An exact copy is needed of the lines from the line holding "Click the green arrow icon in the title bar" through the final line of the listing below, both included.

....

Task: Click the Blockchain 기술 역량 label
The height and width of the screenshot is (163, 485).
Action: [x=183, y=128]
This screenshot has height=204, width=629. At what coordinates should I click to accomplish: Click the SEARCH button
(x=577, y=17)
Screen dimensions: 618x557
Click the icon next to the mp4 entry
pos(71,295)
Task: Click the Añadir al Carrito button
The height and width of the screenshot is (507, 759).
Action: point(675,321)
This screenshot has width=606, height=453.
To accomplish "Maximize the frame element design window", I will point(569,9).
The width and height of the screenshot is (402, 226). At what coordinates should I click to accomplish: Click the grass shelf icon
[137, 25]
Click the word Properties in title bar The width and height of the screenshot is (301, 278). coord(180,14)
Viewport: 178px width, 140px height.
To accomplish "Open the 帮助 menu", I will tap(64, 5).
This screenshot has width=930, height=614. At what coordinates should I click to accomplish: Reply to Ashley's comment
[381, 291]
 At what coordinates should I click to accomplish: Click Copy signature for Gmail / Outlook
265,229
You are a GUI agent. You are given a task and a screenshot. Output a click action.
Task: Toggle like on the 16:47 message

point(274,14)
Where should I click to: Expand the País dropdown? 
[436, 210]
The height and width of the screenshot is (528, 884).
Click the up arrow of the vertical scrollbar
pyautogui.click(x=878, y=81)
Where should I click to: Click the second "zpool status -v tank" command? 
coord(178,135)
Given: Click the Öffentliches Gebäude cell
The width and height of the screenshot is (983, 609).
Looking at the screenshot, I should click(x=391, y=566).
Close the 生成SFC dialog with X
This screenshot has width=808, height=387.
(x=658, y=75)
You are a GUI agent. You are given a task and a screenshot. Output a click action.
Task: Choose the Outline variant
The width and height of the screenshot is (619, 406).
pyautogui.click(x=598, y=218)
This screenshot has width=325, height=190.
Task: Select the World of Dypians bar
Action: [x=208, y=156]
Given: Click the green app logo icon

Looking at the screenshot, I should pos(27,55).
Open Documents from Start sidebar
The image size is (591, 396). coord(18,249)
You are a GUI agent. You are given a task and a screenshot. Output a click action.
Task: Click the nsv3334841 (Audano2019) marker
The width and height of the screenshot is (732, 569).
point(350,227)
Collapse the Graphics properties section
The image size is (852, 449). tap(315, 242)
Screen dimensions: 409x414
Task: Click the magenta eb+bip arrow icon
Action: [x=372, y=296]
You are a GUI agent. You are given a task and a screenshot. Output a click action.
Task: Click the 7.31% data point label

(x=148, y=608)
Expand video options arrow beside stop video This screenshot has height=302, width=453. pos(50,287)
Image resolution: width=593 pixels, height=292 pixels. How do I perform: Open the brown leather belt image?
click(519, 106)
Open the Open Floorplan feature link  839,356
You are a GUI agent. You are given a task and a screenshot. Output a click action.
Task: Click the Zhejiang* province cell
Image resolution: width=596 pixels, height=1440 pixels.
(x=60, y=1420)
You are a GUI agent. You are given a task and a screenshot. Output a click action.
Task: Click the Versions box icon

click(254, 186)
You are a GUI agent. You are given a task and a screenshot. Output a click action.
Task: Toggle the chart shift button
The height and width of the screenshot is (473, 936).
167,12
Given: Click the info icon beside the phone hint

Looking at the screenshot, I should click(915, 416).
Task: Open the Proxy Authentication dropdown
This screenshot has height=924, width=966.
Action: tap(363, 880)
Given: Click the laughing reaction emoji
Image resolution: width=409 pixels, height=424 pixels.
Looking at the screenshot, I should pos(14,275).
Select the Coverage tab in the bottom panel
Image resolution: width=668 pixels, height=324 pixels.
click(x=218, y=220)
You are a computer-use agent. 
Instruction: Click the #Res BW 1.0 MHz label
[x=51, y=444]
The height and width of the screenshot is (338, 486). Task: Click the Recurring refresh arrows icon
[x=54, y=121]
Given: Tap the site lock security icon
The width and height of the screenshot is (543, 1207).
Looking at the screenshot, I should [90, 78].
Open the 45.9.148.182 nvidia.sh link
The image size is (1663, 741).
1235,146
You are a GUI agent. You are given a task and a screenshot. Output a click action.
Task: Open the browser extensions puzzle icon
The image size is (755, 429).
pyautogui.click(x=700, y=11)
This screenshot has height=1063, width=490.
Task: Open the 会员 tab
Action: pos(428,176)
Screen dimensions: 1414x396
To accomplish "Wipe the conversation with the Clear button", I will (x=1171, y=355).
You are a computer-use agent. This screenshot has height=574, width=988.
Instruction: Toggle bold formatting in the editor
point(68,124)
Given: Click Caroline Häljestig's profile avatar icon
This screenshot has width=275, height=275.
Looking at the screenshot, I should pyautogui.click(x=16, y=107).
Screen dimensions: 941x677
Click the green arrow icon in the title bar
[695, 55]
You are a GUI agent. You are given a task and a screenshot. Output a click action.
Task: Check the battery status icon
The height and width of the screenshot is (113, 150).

....

> **ANSWER BELOW**:
Click the green arrow icon in the title bar
[695, 55]
You are a GUI agent. You are given a task and a screenshot. Output a click action.
Task: Check the battery status icon
The height and width of the screenshot is (113, 150).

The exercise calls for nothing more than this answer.